Michael Gilmore, managing partner of headhunting firm Jordan Forde, said the latest visa policy is “extremely beneficial” for expatriates who are looking for jobs.
“The Dh600 [fee] would be an investment if you are looking for a job in the UAE and very convenient for those involved in the stressful job hunt,” Gilmore told Gulf News.
Mahesh Dhakan from India, a small business owner based in Dubai, noted that there is often an inconvenience associated with visa extensions for foreigners , as it requires them to leave the country first before getting a new entry permit.
“This move is going to help us and make the process easy and more convenient. It will allow more flexibility in dealing with renewals and extensions of visit visas, especially for jobseekers. The extension will give them more time to look for the right job and remuneration,” Dhakan added.
Saving time, expenses
The new visa policy changes are being implemented by the Federal Authority for Identity and Citizenship (ICA). They don’t just provide visa extensions for visitors, but also for widowed and divorced women and their dependents, who will now get one-year residency visa extension without the need for a sponsor.
Brigadier Saeed Rakan Al Rashidi, acting director general for foreigners affairs and ports at ICA had said earlier that the policy changes will reduce the need for companies to recruit employees from outside the UAE, thus saving time and expenses for hiring additional or new staff. It also grants “longer grace period” for jobseekers to “find the suitable opportunities.”
“The decrees enhance labour market by providing chances for various establishments to utilize the competencies existed in the state and reduce the need for recruiting labour from outside the state.”
Wendy Shaw, a British expatriate, said the 30-day extension “may be considered as a blessing for those wanting to avoid the hassle and inconvenience involved with having to exit and return.”
“And the cost is reasonable for those who value their time. I am sure many visiting families and jobseekers will see the benefit and use this option rather than book a short flight for the purpose of renewing their visa,” Shaw added.
Bernard Aquino, another Dubai-based expat from the Philippines, noted that jobseekers who want more time to choose suitable employment will benefit the most from the new visa policy. “The visa extension will help them look for a job with better offer rather than settling for a low salary or take up jobs that are way below their qualifications”

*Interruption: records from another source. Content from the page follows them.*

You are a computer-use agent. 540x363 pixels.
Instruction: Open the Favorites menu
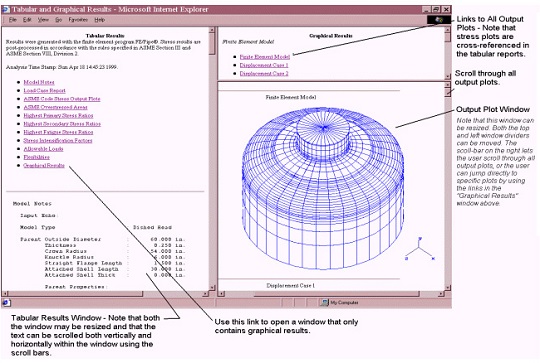click(78, 20)
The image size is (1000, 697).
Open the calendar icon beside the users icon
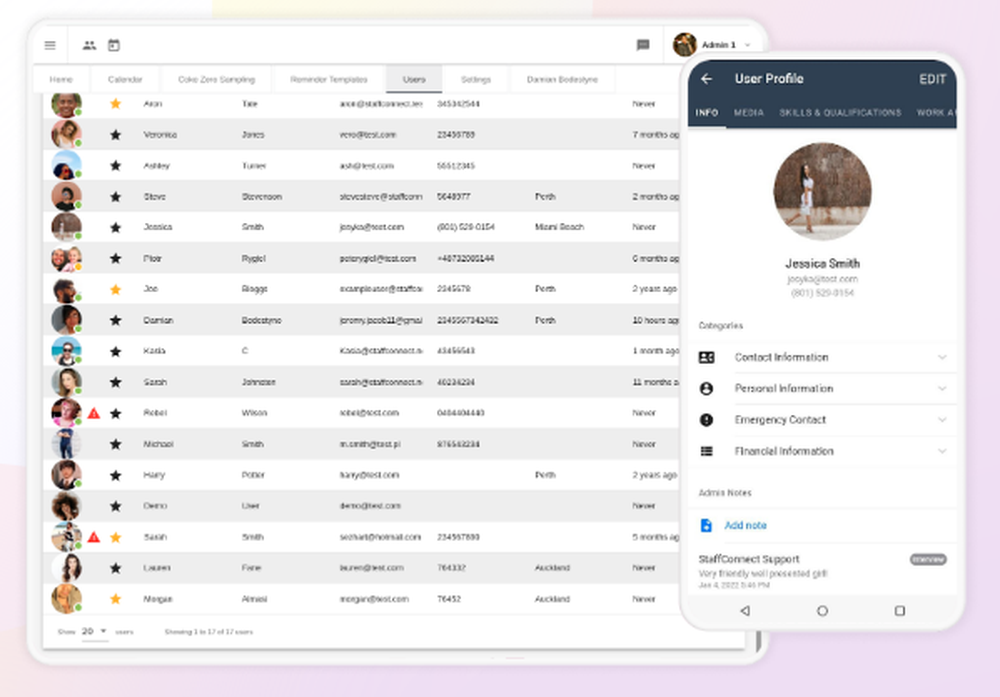point(114,44)
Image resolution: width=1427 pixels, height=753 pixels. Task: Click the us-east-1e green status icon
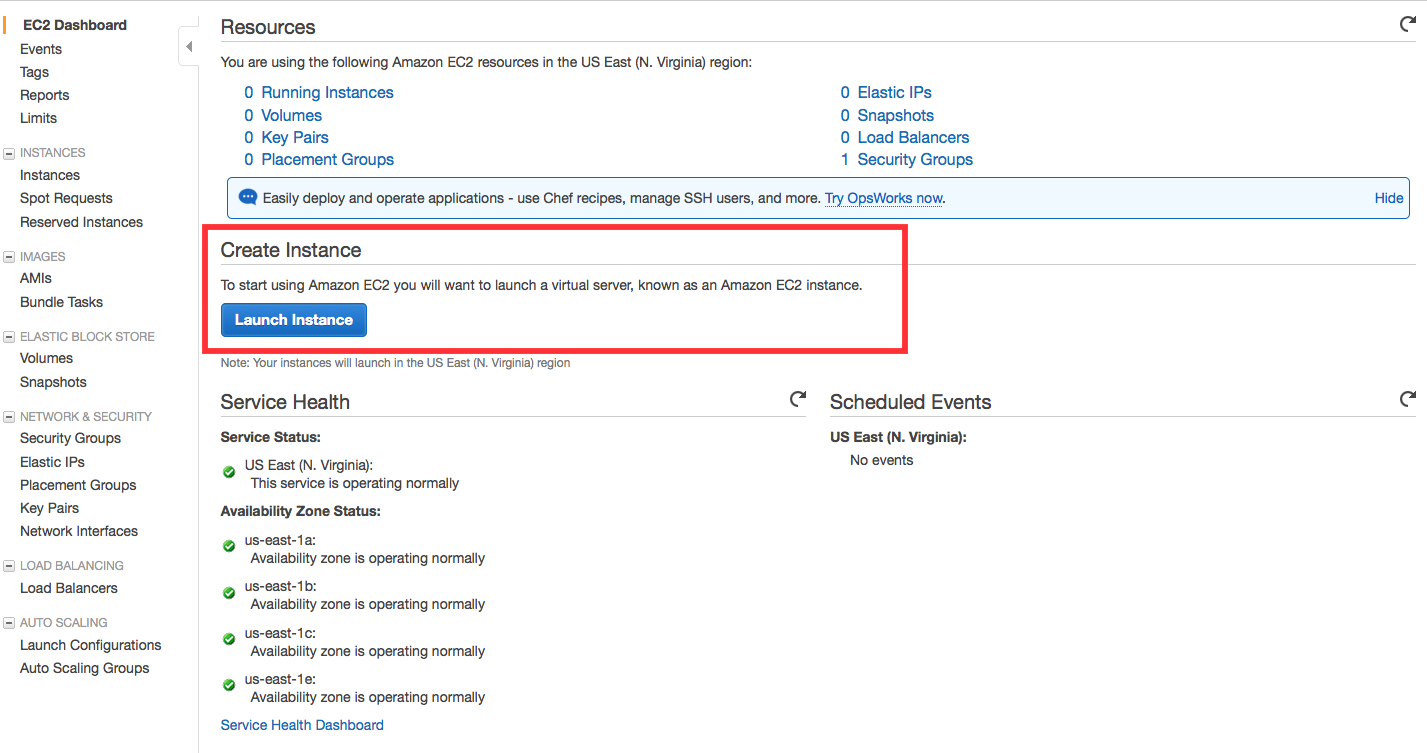[229, 685]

However, some expats said that visa run packages offered by travel agencies would be a more budget-friendly option for those who don’t mind taking a short trip to a neighbouring country.

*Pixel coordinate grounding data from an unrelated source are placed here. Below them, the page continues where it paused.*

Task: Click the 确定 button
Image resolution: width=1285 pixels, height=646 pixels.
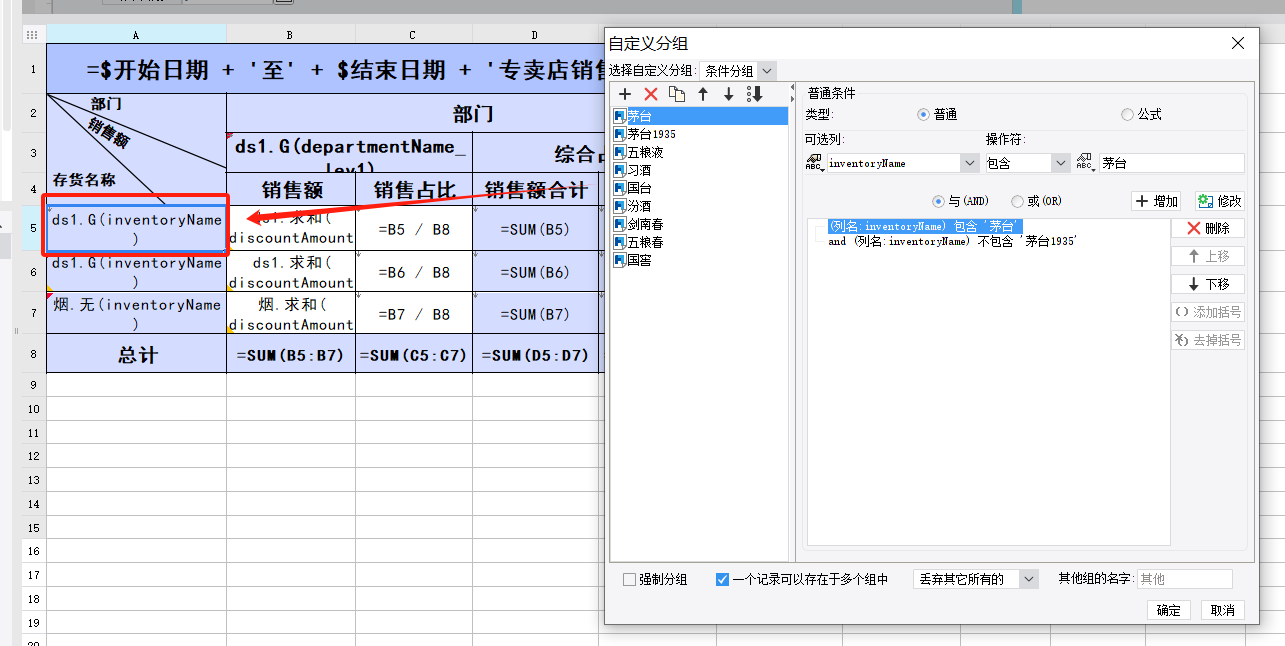Action: [1168, 610]
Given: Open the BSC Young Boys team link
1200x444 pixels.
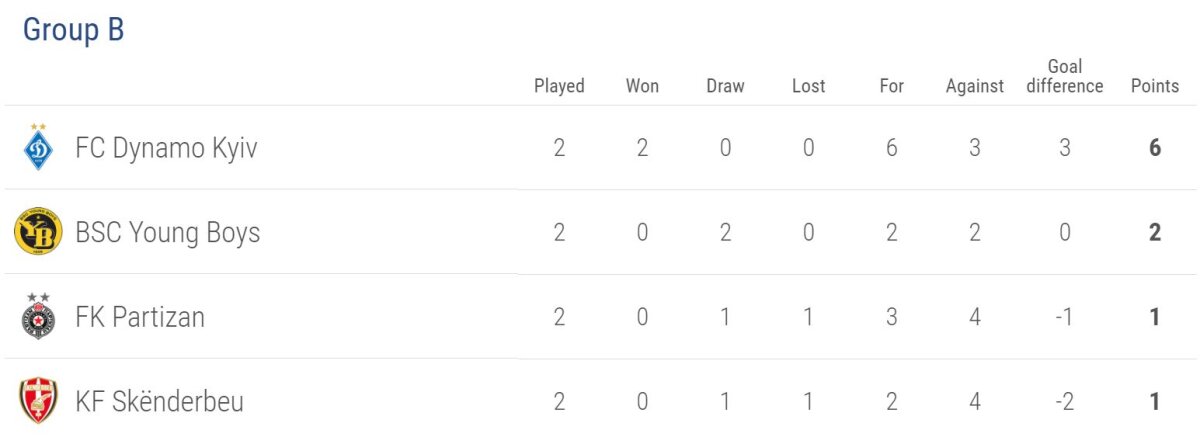Looking at the screenshot, I should point(167,233).
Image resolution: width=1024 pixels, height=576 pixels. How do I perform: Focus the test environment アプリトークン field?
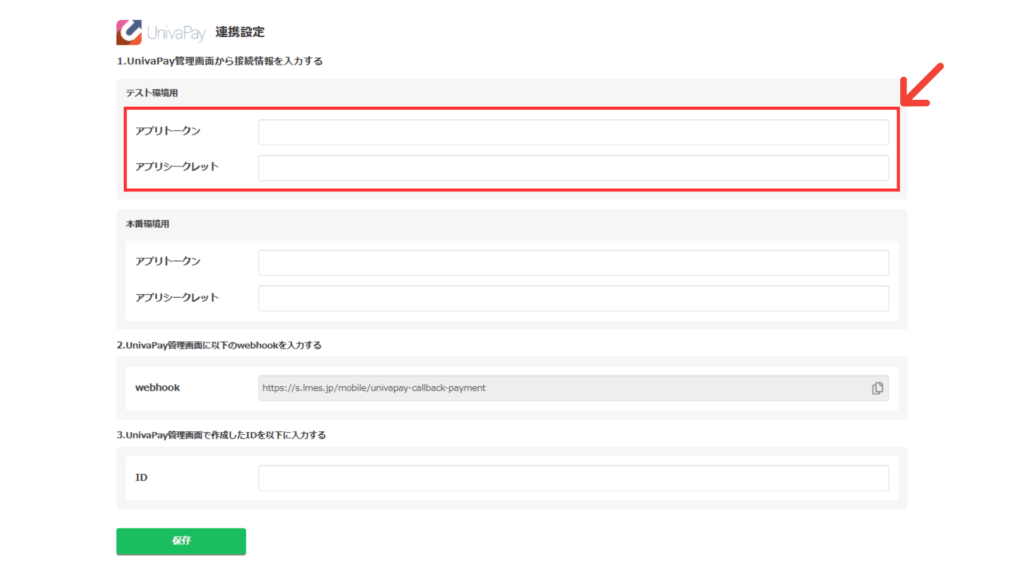(573, 133)
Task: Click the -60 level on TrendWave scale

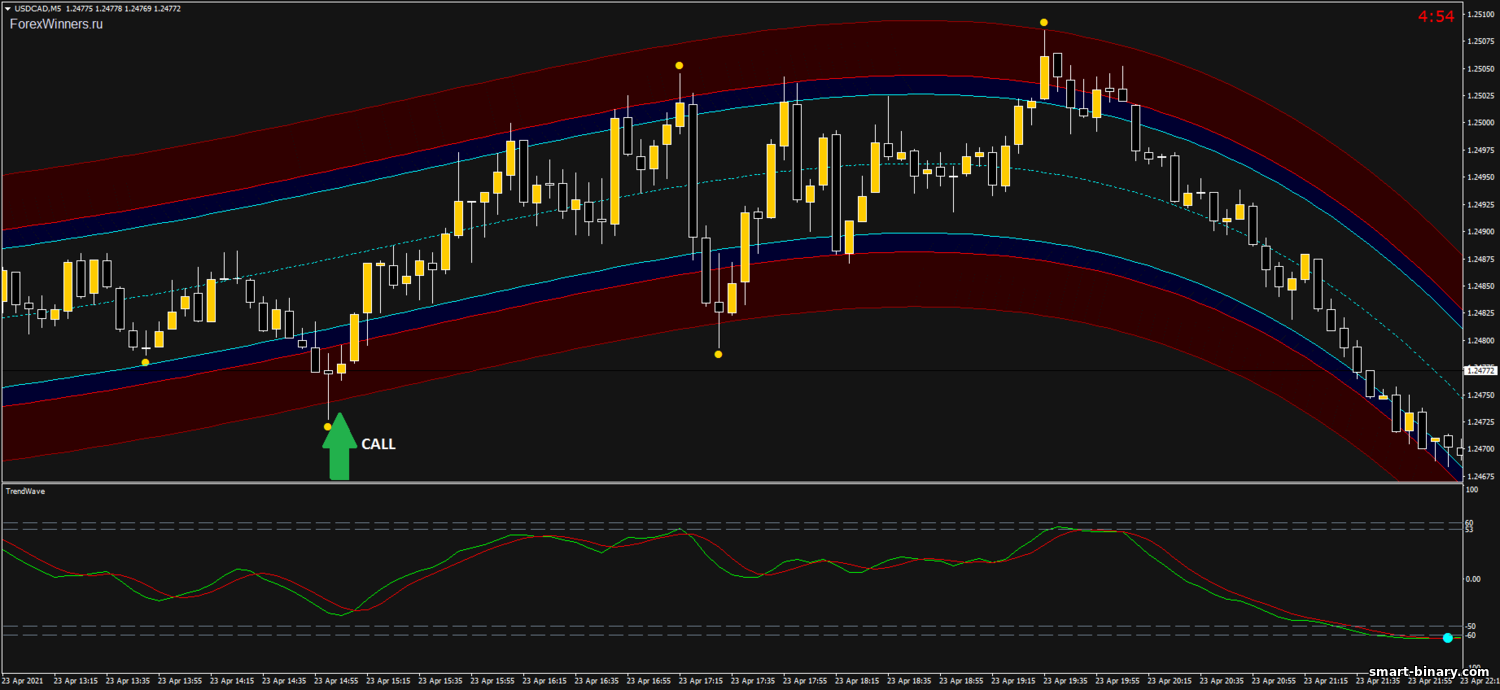Action: click(1471, 636)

Such offers, which only require a visitor to fly from a UAE airport to another airport in neighbouring states like Oman, can cost Dh1,500, and in return, a three-month tourist visa can be secured.
“Some travel agents offer a package for a three-month tourist visa, plus flights to exit UAE, that costs Dh1,500. Whereas, if I extend my visa twice for Dh600 each and I get one month each time, the total expenses for a two-month extension would be Dh1,200,” said one jobseeker in Dubai.

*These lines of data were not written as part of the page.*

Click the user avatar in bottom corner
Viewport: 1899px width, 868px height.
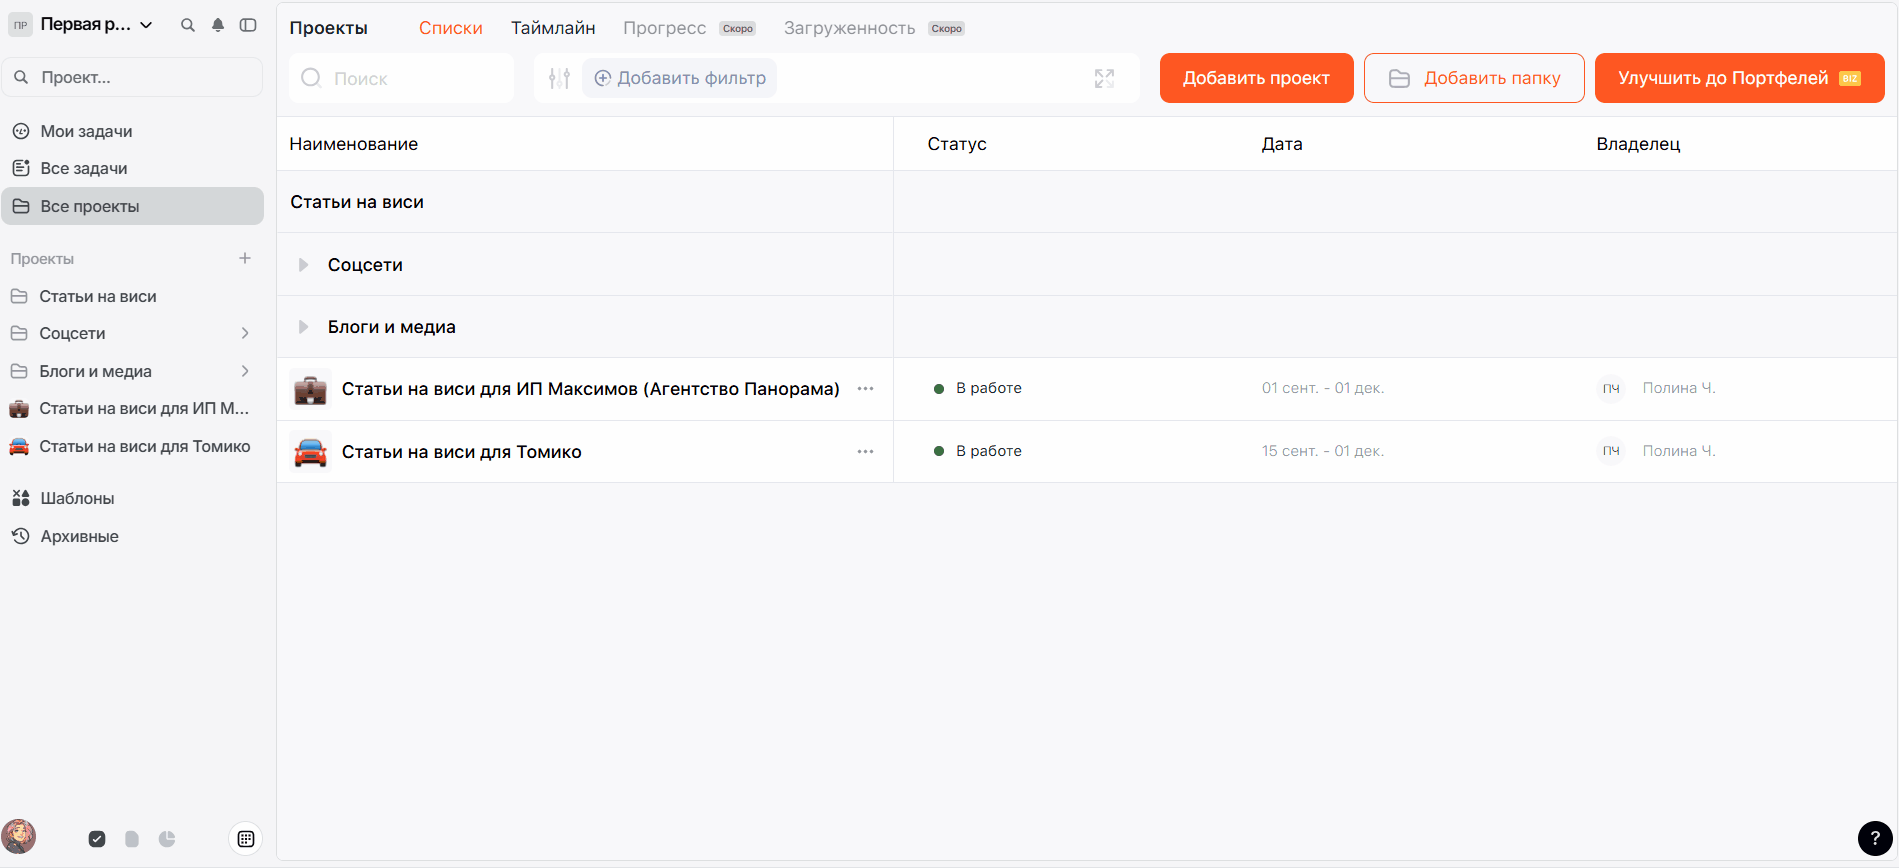(x=19, y=836)
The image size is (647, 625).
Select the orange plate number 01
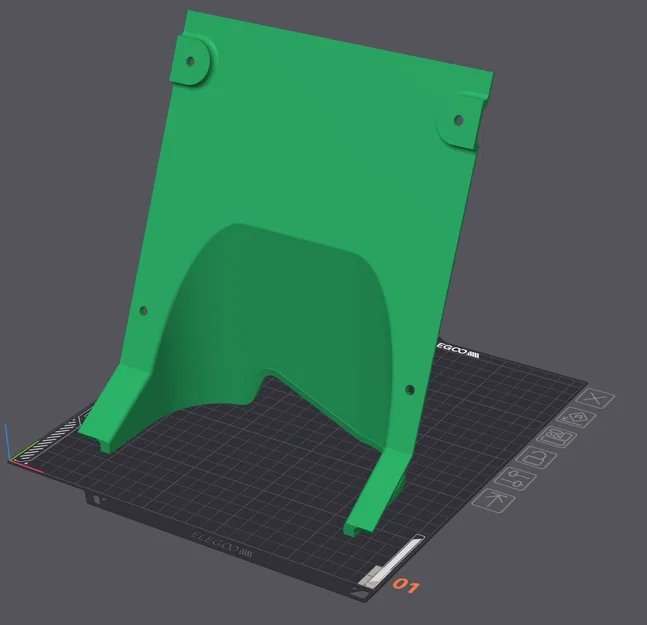(406, 585)
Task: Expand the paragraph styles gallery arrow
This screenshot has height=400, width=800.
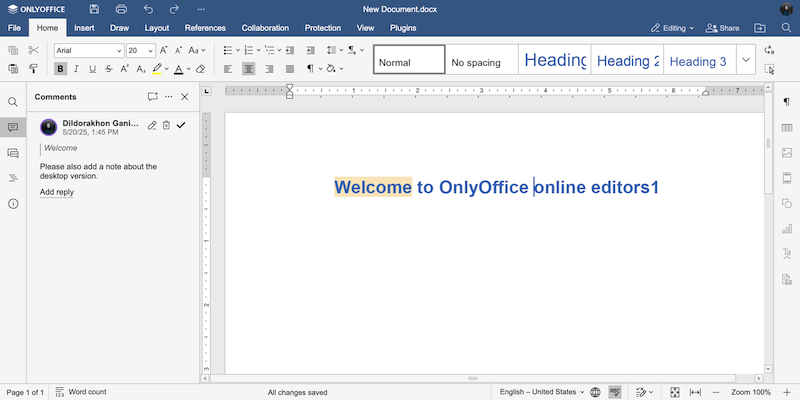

Hence, Gilmore said, the new visa extension policy for visitors will be particularly beneficial for a certain “niche” of foreigners in the UAE.
“There will be a particular niche of individuals or jobseekers that will be able to afford the renewal of Dh600. In general, I understand that the UAE is trying to retain families and jobseekers for an extended period of time, but the difference between the Oman border run fee and the new renewal fee is significant,” noted Gilmore.